OSU proposes new creative writing major

Oregon State University English instructor, Emily Elbom, teaches a technical writing class, one of multiple English classes offered at OSU.

Jada Krening, News Reporter

After years of deliberation and planning, Oregon State University’s School of Writing, Literature and Film is working to implement a new major in creative writing. 

Keith Scribner, director of the Master of Fine Arts program in creative writing at OSU, has played a key role in the creation of the proposed major. Scribner wrote the category one proposal, which is required to implement a new degree program at a university, and submitted it to the state for approval last spring with the hope it will be accepted in time for fall 2020. 

OSU currently offers a degree in English, which focuses primarily on the analysis of texts. In contrast, a degree in creative writing would focus on constructing and producing texts. OSU has a total of 144 declared writing minors to date, including online students. 

Currently, no other public university in the state of Oregon offers a Bachelor of Arts in creative writing. Portland State University, however, offers a Bachelor of Fine Arts in the subject.  Surrounding states, including Washington and Idaho, offer programs similar to the proposed degree, and Scribner said he hopes to draw students who are interested in these out-of-state programs to OSU.

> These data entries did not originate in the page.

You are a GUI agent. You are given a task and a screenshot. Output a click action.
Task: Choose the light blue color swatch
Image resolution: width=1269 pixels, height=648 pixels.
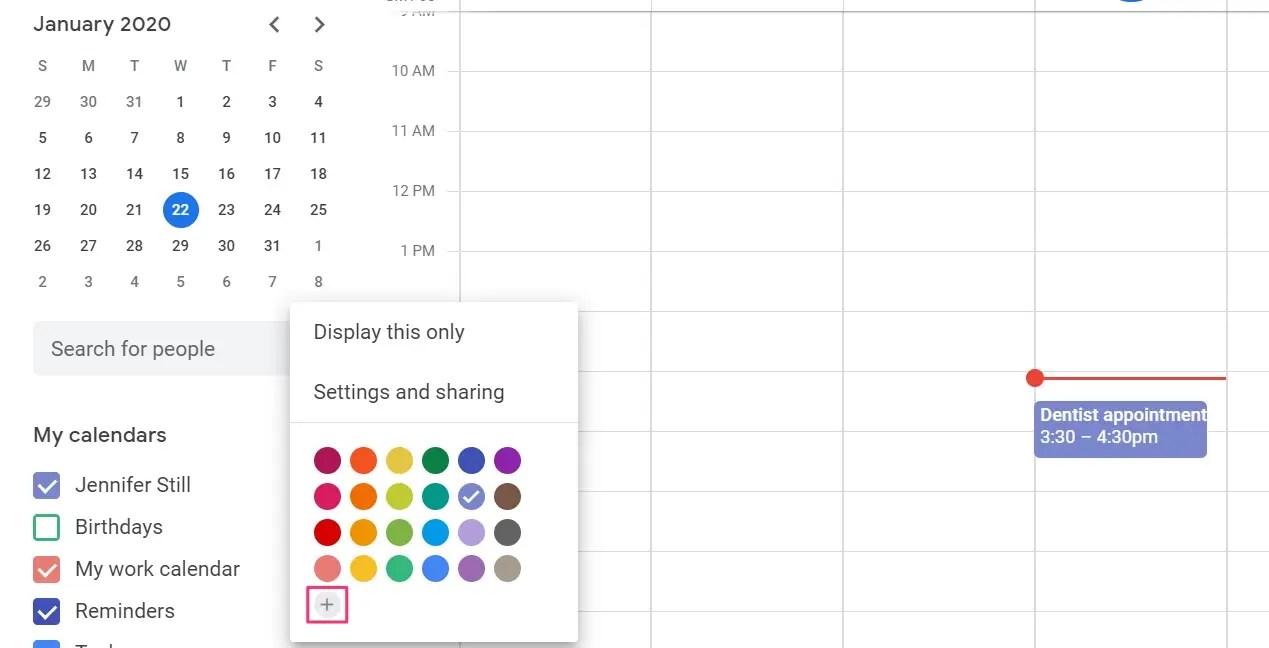(x=435, y=533)
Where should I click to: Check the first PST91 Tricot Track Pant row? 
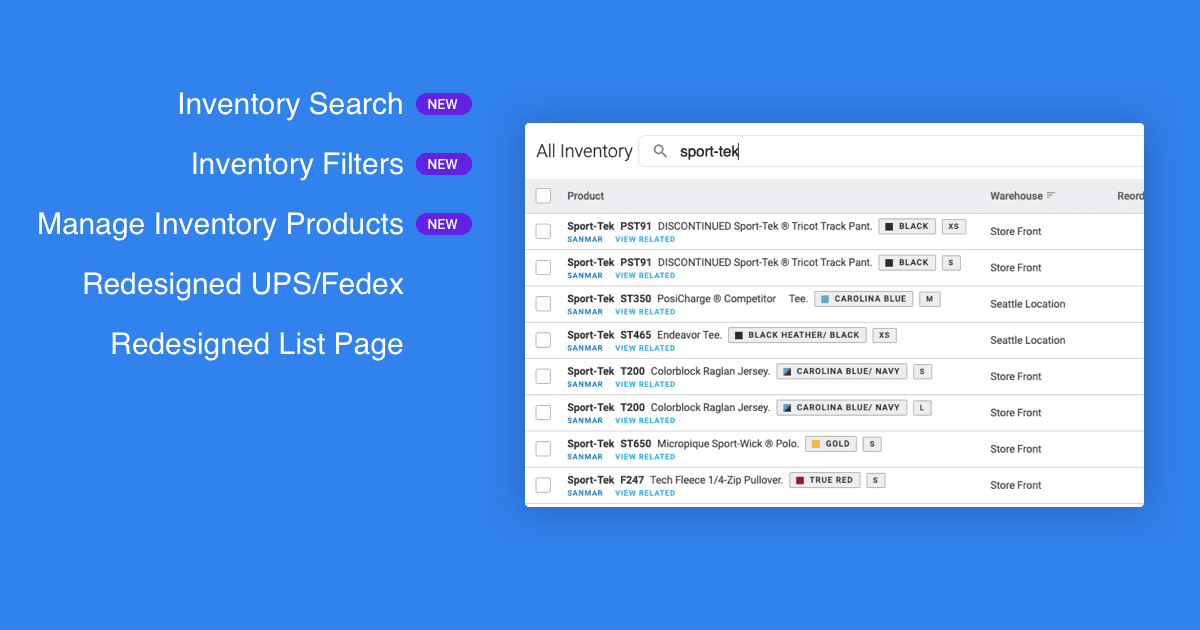[543, 230]
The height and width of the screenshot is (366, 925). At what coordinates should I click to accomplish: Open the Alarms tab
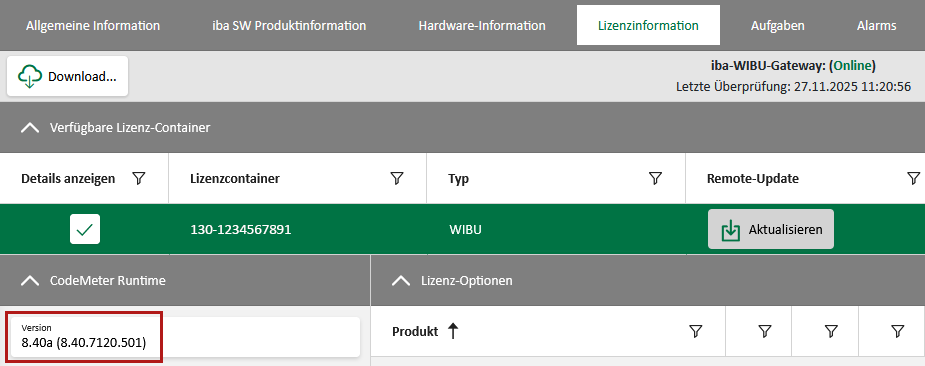[877, 26]
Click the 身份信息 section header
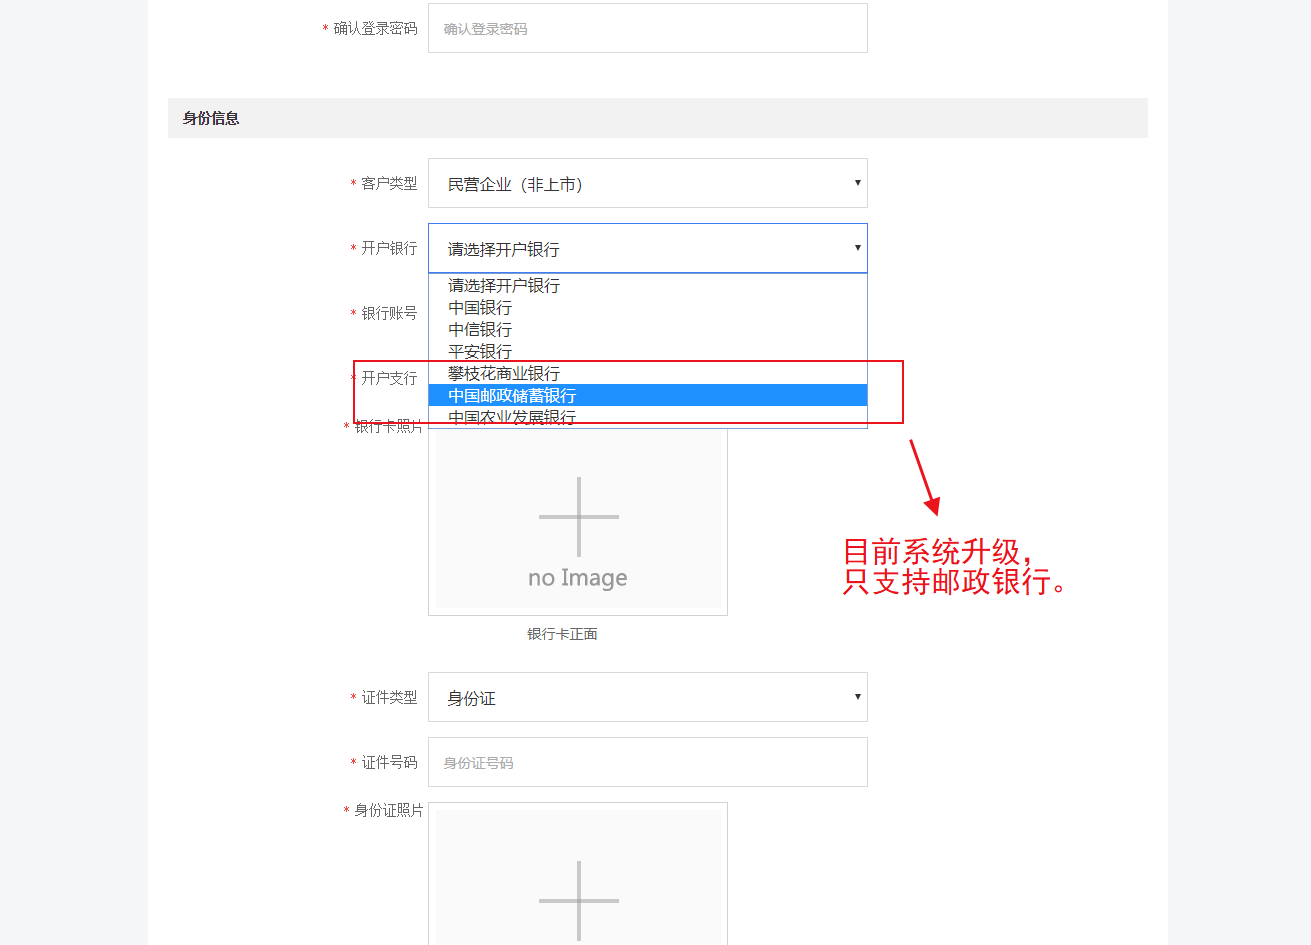The width and height of the screenshot is (1311, 945). click(211, 118)
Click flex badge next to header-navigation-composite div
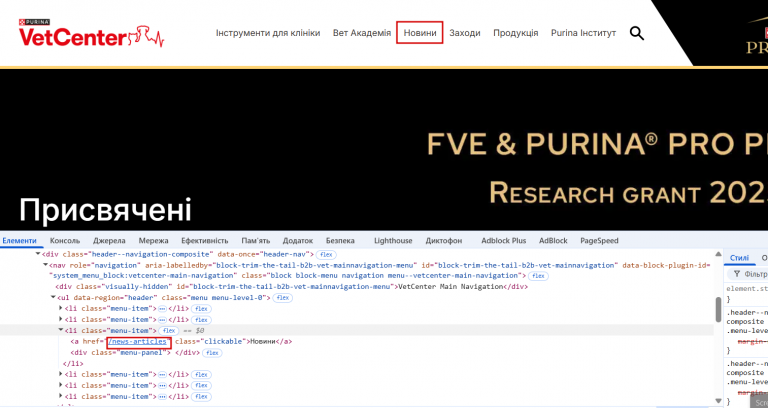Viewport: 768px width, 408px height. pos(326,254)
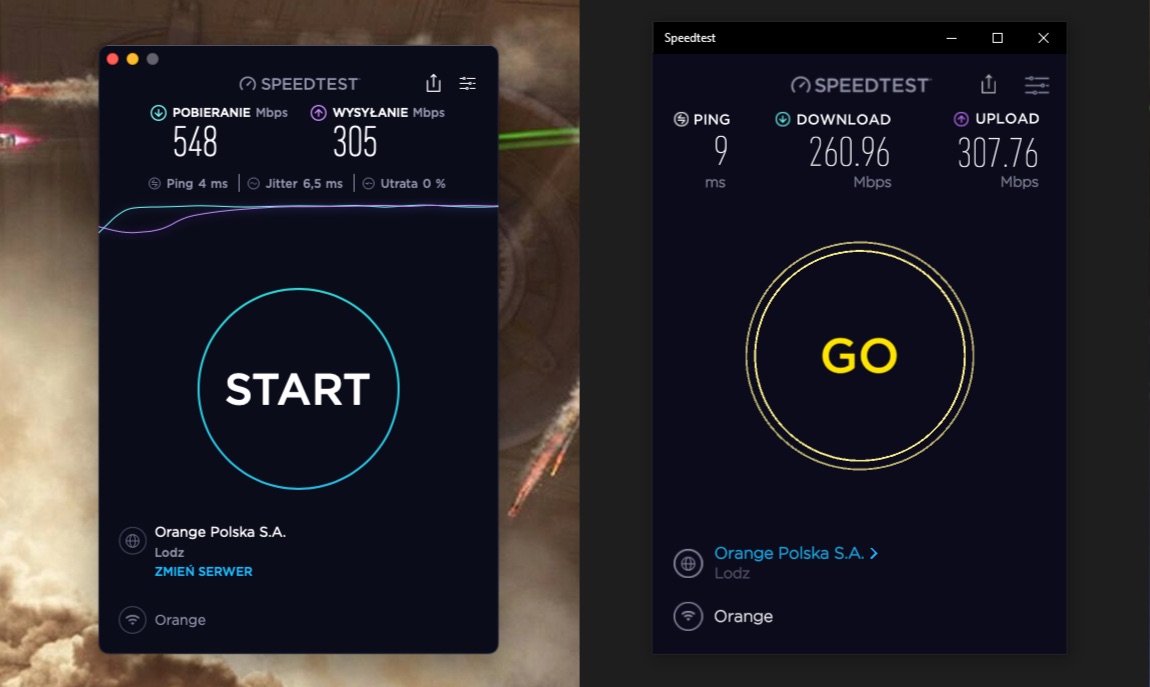Screen dimensions: 1150x687
Task: Open settings sliders icon in the macOS Speedtest window
Action: click(467, 84)
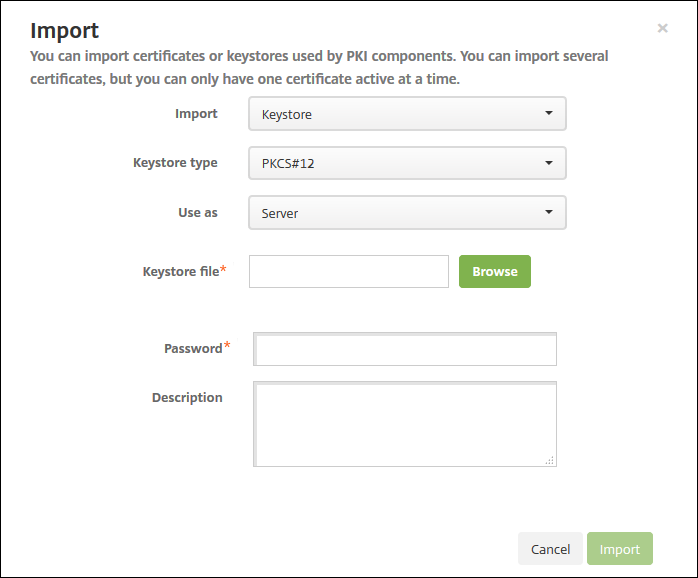Click the Description text area resize handle
698x578 pixels.
[550, 461]
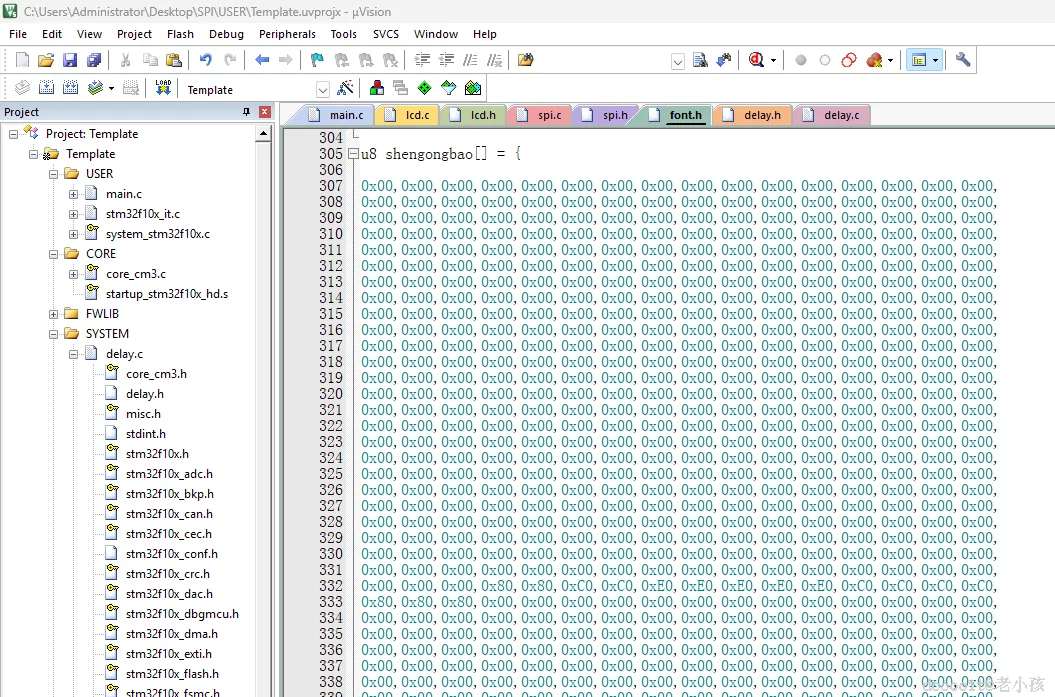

Nick Dybek, assistant professor in SWLF, said conceptualizing the proposed major was a group effort. This included researching other institutions and gauging student interest, which Dybek said seemed “very positive.”

In a survey sent out to OSU students who completed a creative writing class, 39% of students said they were “very interested” in majoring in creative writing if it was offered, while 28% said they were “interested” and 18% said “somewhat interested.” Interested students came from a variety of majors, including both liberal arts and science, technology, math and engineering-related fields. 

“Based on that, we started to design a curriculum,” Dybek said. “Once you start making a new [program], there’s a lot of different needs that have to be satisfied, so that took a while to negotiate. That was mostly my part of it—overseeing that process.”

In terms of curriculum, the new major would not require the creation of any new classes, but would instead incorporate creative writing classes currently taught at OSU. 

Peter Betjemann, director of SWLF, said many of the conversations during the planning stage related to career outcomes for potential students in the major, including the ability to communicate and tell compelling stories. 

Betjemann also said the proposed major is complementary in the sense that it can be paired with a number of other programs, including digital communication arts, journalism, speech communication, history, philosophy and STEM fields, to name a few. 

Betjemann said he is particularly excited about potential pairings in STEM disciplines, since a creative writing major could provide students in science with the ability to communicate and share information effectively to the public. 

The proposed major has three areas of concentration: fiction, nonfiction and poetry. Students will be required to take the three 200-level classes in these subjects—introduction to fiction, introduction to creative nonfiction and introduction to poetry—and will specialize as they progress in the degree. 

Many other universities offering creative writing require one all-encompassing introductory-level class for all three subjects, rather than teaching the topics in separate courses. Scribner said requiring introductory courses in all three concentrations is a significant benefit of OSU’s proposed major, since it can expose students to genres they may not explore otherwise. 

According to Betjemann, a key and distinctive element in the implementation of the proposed major is the success of OSU’s MFA program and the strength of its faculty. The MFA program usually accepts 11-14 students out of an applicant pool of roughly 380 per year, making the program one of the most selective in the university.

Betjemann said he hopes to see collaboration between the undergraduate and graduate creative writing students, along with the broader Corvallis literary community, by co-hosting events, attending each other’s reading series and providing feedback on each other’s work. 

“The community and the infrastructure—I really want to stress that—are already so strong,” Betjemann said. “I really think there’s an access issue here. We need to give undergraduate students more access to that vitality.”

Betjemann said he believes the program has the potential to produce famous writers, particularly with the resources and faculty already present in SWLF. 

“We have faculty who have literally some of the most famous and influential literary agents in the United States. These are people who know the publishing world,” Betjemann said. 

Like Betjemann, Scribner said he also hopes to see collaboration and integration between undergraduate creative writing majors and graduates in the MFA program if the proposed degree is implemented. 

“One of the things that makes this proposal, and one of the reasons I’m optimistic about it, is because the MFA is such a strong program, and this major seems like a very, very natural—and even obvious—companion to that,” Scribner said. 

At the top of his written category one proposal, Scribner included a quote from Steve Jobs: “it is in Apple’s DNA that technology alone is not enoughit’s technology married with liberal arts, married with the humanities, that yields us the results that make our heart sing.”

Scribner said this quote accurately reflects the goal of the proposed degree: for students to become better writers and innovative thinkers. 

“That’s the ideathat if you have students who know how to express themselves, know how to write, and have spent four years training and exercising that imaginative, creative side of themselves, they can do anything. It’s limitless,” Scribner said.